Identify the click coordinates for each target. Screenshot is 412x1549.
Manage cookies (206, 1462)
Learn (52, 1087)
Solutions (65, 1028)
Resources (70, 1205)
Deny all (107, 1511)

== == ==

**What to produce**. Exactly the lines from the one that holds "Manage cookies (206, 1462)" through the final line of the records above should be written out, and only those.

**Response to this task**.
Manage cookies (206, 1462)
Learn (52, 1087)
Solutions (65, 1028)
Resources (70, 1205)
Deny all (107, 1511)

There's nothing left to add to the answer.